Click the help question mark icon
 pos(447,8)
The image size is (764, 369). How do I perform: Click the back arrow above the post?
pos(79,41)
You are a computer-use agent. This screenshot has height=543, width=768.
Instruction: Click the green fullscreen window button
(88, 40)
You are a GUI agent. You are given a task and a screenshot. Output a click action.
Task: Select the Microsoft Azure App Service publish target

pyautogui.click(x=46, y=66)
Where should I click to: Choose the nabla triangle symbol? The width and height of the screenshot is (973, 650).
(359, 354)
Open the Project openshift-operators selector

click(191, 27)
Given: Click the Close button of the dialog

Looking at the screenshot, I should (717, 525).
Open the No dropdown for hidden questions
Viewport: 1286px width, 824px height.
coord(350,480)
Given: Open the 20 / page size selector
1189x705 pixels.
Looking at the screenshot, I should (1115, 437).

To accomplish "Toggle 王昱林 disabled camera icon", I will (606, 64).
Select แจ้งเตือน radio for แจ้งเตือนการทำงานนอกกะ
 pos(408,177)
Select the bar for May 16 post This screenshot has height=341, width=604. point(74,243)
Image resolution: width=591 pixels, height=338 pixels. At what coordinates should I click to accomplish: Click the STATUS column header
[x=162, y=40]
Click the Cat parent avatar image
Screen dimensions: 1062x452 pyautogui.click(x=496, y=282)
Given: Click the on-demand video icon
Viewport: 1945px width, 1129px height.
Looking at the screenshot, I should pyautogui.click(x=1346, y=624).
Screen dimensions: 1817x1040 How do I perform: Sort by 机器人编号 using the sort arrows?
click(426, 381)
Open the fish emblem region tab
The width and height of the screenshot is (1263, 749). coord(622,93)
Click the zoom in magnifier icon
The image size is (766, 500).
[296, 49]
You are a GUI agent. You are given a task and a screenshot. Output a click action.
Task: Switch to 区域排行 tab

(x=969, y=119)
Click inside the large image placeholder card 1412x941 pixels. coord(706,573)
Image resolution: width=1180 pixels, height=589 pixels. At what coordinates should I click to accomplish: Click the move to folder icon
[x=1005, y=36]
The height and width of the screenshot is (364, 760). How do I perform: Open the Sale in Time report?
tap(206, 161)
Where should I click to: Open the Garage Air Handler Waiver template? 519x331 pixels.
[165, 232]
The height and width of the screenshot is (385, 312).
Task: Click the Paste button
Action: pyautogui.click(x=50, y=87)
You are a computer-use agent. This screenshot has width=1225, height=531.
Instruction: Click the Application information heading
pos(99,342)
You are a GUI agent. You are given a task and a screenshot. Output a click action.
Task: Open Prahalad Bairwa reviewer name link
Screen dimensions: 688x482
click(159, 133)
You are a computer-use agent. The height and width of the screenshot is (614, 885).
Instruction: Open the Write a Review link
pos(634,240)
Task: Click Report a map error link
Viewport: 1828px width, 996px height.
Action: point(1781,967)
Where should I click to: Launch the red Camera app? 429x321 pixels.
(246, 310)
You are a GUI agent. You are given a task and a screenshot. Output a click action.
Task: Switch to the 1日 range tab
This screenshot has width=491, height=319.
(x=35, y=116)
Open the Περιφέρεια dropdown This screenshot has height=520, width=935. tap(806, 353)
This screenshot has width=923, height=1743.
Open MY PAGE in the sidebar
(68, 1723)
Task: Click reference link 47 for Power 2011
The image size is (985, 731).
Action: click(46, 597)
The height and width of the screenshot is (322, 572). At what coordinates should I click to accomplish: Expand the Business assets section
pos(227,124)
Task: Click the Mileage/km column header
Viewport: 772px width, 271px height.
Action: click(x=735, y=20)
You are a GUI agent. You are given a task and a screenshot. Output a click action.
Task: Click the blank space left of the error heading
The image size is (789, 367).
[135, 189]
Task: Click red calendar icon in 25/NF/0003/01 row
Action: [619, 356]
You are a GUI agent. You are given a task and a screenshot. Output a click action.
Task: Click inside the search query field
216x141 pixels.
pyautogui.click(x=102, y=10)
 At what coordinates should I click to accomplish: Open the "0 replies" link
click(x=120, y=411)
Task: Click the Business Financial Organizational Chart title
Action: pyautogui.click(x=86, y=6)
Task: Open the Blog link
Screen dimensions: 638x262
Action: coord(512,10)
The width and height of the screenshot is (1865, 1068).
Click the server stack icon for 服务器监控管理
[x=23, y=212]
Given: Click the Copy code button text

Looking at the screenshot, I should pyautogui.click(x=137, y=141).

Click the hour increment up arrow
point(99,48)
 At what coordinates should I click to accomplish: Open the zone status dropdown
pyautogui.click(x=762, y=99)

+++

Duplicate all of the records above line for line, leaving every character as it is.

## Answer to the exercise
Click the help question mark icon
 pos(447,8)
The image size is (764, 369). How do I perform: Click the back arrow above the post?
pos(79,41)
You are a computer-use agent. This screenshot has height=543, width=768.
Instruction: Click the green fullscreen window button
(88, 40)
You are a GUI agent. You are given a task and a screenshot. Output a click action.
Task: Select the Microsoft Azure App Service publish target

pyautogui.click(x=46, y=66)
Where should I click to: Choose the nabla triangle symbol? The width and height of the screenshot is (973, 650).
(359, 354)
Open the Project openshift-operators selector

click(191, 27)
Given: Click the Close button of the dialog

Looking at the screenshot, I should (717, 525).
Open the No dropdown for hidden questions
Viewport: 1286px width, 824px height.
coord(350,480)
Given: Open the 20 / page size selector
1189x705 pixels.
Looking at the screenshot, I should (1115, 437).

To accomplish "Toggle 王昱林 disabled camera icon", I will (606, 64).
Select แจ้งเตือน radio for แจ้งเตือนการทำงานนอกกะ
 pos(408,177)
Select the bar for May 16 post This screenshot has height=341, width=604. point(74,243)
Image resolution: width=591 pixels, height=338 pixels. At what coordinates should I click to accomplish: Click the STATUS column header
[x=162, y=40]
Click the Cat parent avatar image
Screen dimensions: 1062x452 pyautogui.click(x=496, y=282)
Given: Click the on-demand video icon
Viewport: 1945px width, 1129px height.
Looking at the screenshot, I should pyautogui.click(x=1346, y=624).
Screen dimensions: 1817x1040 How do I perform: Sort by 机器人编号 using the sort arrows?
click(426, 381)
Open the fish emblem region tab
The width and height of the screenshot is (1263, 749). coord(622,93)
Click the zoom in magnifier icon
The image size is (766, 500).
[296, 49]
You are a GUI agent. You are given a task and a screenshot. Output a click action.
Task: Switch to 区域排行 tab

(x=969, y=119)
Click inside the large image placeholder card 1412x941 pixels. coord(706,573)
Image resolution: width=1180 pixels, height=589 pixels. At what coordinates should I click to accomplish: Click the move to folder icon
[x=1005, y=36]
The height and width of the screenshot is (364, 760). How do I perform: Open the Sale in Time report?
tap(206, 161)
Where should I click to: Open the Garage Air Handler Waiver template? 519x331 pixels.
[165, 232]
The height and width of the screenshot is (385, 312).
Task: Click the Paste button
Action: pyautogui.click(x=50, y=87)
You are a computer-use agent. This screenshot has width=1225, height=531.
Instruction: Click the Application information heading
pos(99,342)
You are a GUI agent. You are given a task and a screenshot. Output a click action.
Task: Open Prahalad Bairwa reviewer name link
Screen dimensions: 688x482
click(159, 133)
You are a computer-use agent. The height and width of the screenshot is (614, 885).
Instruction: Open the Write a Review link
pos(634,240)
Task: Click Report a map error link
Viewport: 1828px width, 996px height.
Action: point(1781,967)
Where should I click to: Launch the red Camera app? 429x321 pixels.
(246, 310)
You are a GUI agent. You are given a task and a screenshot. Output a click action.
Task: Switch to the 1日 range tab
This screenshot has width=491, height=319.
(x=35, y=116)
Open the Περιφέρεια dropdown This screenshot has height=520, width=935. tap(806, 353)
This screenshot has width=923, height=1743.
Open MY PAGE in the sidebar
(68, 1723)
Task: Click reference link 47 for Power 2011
The image size is (985, 731).
Action: click(46, 597)
The height and width of the screenshot is (322, 572). At what coordinates should I click to accomplish: Expand the Business assets section
pos(227,124)
Task: Click the Mileage/km column header
Viewport: 772px width, 271px height.
Action: click(x=735, y=20)
You are a GUI agent. You are given a task and a screenshot. Output a click action.
Task: Click the blank space left of the error heading
The image size is (789, 367).
[135, 189]
Task: Click red calendar icon in 25/NF/0003/01 row
Action: [619, 356]
You are a GUI agent. You are given a task and a screenshot. Output a click action.
Task: Click inside the search query field
216x141 pixels.
pyautogui.click(x=102, y=10)
 At what coordinates should I click to accomplish: Open the "0 replies" link
click(x=120, y=411)
Task: Click the Business Financial Organizational Chart title
Action: pyautogui.click(x=86, y=6)
Task: Open the Blog link
Screen dimensions: 638x262
Action: coord(512,10)
The width and height of the screenshot is (1865, 1068).
Click the server stack icon for 服务器监控管理
[x=23, y=212]
Given: Click the Copy code button text

Looking at the screenshot, I should pyautogui.click(x=137, y=141).

Click the hour increment up arrow
point(99,48)
 At what coordinates should I click to accomplish: Open the zone status dropdown
pyautogui.click(x=762, y=99)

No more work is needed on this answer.